Onboardgrafikkarte klaut sich seinen Speicher vom RAM, evtl gibt es im Bios eine Option um den reservierten Speicher für die GraKa einzustellen. Oder ganz abzustellen wenn du dir eine Extra GraKa mitgekauft hast.

----------

## TheSmallOne

 *Max Steel wrote:*   

> Onboardgrafik?
> 
> 32bit System

 

Eigentlich nicht.

Glaube schon. Kann mich jedenfalls nicht erinnern bei der Installation irgendwo vor die Wahl zwischen 32 und 64 gestellt worden zu sein.

 *Quote:*   

> Wenn dein Prozessor 64bit kann kannst du gefahrlos auf 64bit "updaten", dann brauchst du auch CONFIG_HIGHMEM nicht mehr explizit.

 

Okay, kannst du mir evtl noch sagen, wo ich einen Upgrade-Guide finde?

Und es gibt auch sonst keine Probleme damit?

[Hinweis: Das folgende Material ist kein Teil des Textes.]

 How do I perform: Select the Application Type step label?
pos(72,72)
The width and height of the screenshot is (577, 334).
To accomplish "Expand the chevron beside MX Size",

Eine Frage hätte ich dann aber doch noch: Gibt es heutzutage denn überhaupt noch viele 32bit-Prozessoren zu kaufen? Die Frage 32/64-bit System scheint mir jedenfalls eine zu sein, die im Gentoo Installations-Handbuch angesprochen werden sollte.

----------

## franzf

"Update" ist etwas falsch asugedrückt. von 32->64Bit ändert sich so viel. Da musst du alles neu kompilieren (nicht nur den Kernel, gans system + world).

Nimm dir die Zeit für ne Neuinstallation. Wähle die "amd64"-installations-cd (oder minimal, was du halt Bock hast  :Wink: ). Du brauchst nämlich für eine 64bit-Installation ein 64bit-chroot...

Hier dann auch gleich der Link zu den passenden CFLAGS:

http://en.gentoo-wiki.com/wiki/Safe_Cflags/AMD#Athlon_X2_7x50.2C_Phenom_X3.2FX4.2C_Phenom_II.2C_Athlon_II

----------

## nikaya

 *TheSmallOne wrote:*   

>  *Max Steel wrote:*   Onboardgrafik?
> 
> 32bit System 
> 
> Eigentlich nicht.
> ...

 

Die Wahl triffst Du vor der Installation, nämlich in dem Du dich für die entsprechende Installations-CD entscheidest. Für 32-bit nimmst Du eine x86-CD, für 64-bit eine amd64-CD und die entsprechenden Installationsanleitungen.

Gentoo Linux/AMD64 Frequently Asked Questions:

http://www.gentoo.org/doc/en/gentoo-amd64-faq.xml

----------

## Klaus Meier

Bei einem 32bit System hast du 4GB Adressraum. Nicht 4GB Speicher zu Verfügung. Und da muss dann der Adressraum der Hardware rein usw. Verfügbare 2,5 GB sind allerdings arg wenig, du landest normalerweise so bei 3,2 GB. Es gibt da eine Krücke, bei man auch unter 32bit mehr Speicher nutzen kann, aber das geht extrem auf Kosten der Performance.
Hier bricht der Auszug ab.